• [Saved entries]
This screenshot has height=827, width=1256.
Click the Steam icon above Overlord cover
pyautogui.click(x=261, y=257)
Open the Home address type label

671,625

• [PROBLEM REQUIREMENTS]
Pick out every line of the records that contains the string "Overlord", and copy each such line in full. Case counts.

• [EXERCISE RESPONSE]
Click the Steam icon above Overlord cover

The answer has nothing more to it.